Quand il était féticheur, persuadé que cela lui apporterait du « pouvoir », l’Ivoirien Moussa Diallo s’est régulièrement enduit d’un onguent à base de gland du clitoris d’une femme excisée réduit en poudre.
« J’ai mis ça sur mon corps et mon visage pendant trois ans » tous les trois mois environ, « j’avais trop envie d’être un grand chef », confie le quinquagénaire à l’AFP. C’était il y a une dizaine d’années, quand on le consultait comme sorcier et guérisseur autour de Touba dans le nord-ouest du pays. Ce cas n’est pas unique.
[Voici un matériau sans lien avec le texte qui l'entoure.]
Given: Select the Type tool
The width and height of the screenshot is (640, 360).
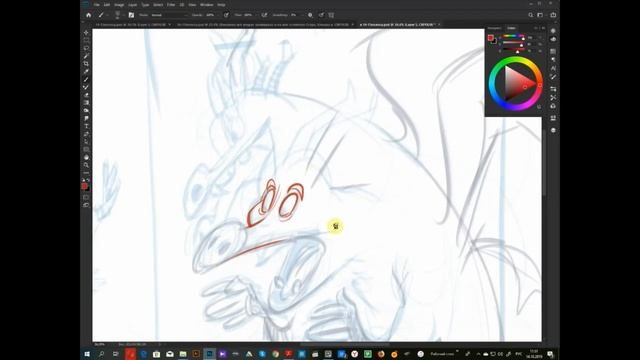Looking at the screenshot, I should pos(86,126).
Dans plusieurs régions de Côte d’Ivoire, « cet organe est utilisé pour faire des philtres d’amour, avoir de l’argent ou accéder à de hautes fonctions politiques », rapporte Labe Gneble, directeur de l’Organisation nationale pour l’enfant, la femme et la famille (Onef). Sur le marché clandestin, son prix peut dépasser le salaire minimum (75.000 francs CFA, 114 euros).
À Touba, « on entend que c’est très prisé pour des pratiques mystiques », confirme le lieutenant de police N’Guessan Yosso. Au terme d’entretiens menés auprès d’anciens féticheurs et exciseuses, chercheurs, ONG et travailleurs sociaux, l’AFP a pu établir l’existence d’un trafic de glands de clitoris de femmes excisées, transformés en poudre et vendus pour les pouvoirs qu’on leur prête.
« Pilé avec des cailloux »
Autour de Touba, à l’époque où il était féticheur, figure parfois considérée comme un médecin traditionnel, M. Diallo, était souvent sollicité par des exciseuses souhaitant être protégées des mauvais sorts. Cette mutilation génitale, le plus souvent pratiquée entre l’enfance et l’adolescence, peut être considérée par les familles comme un rite de passage à l’âge adulte ou un moyen de réprimer la sexualité d’une fille, explique l’Unicef.
Perpétuée depuis des siècles par différentes religions en Afrique de l’Ouest, elle constitue une violation des droits fondamentaux selon l’Unicef. En plus de la douleur physique et psychologique, ses conséquences sont graves, voire mortelles : stérilité, complications en couches, infections, saignements…
En pleine forêt ou dans une maison, M. Diallo accompagnait donc les exciseuses dans un lieu sacralisé pour l’occasion d’une ou plusieurs dizaines d’excisions. Proche de ces femmes, il pouvait ainsi se procurer la fameuse poudre. « Quand elles coupent le clitoris », les exciseuses « le font d’abord sécher pendant un mois ou deux » puis elles le « pilent avec des cailloux », décrit-il. Le résultat est une « poudre noire » qu’elles mélangent parfois à « des feuilles, des racines, des écorces » ou « du beurre de karité ».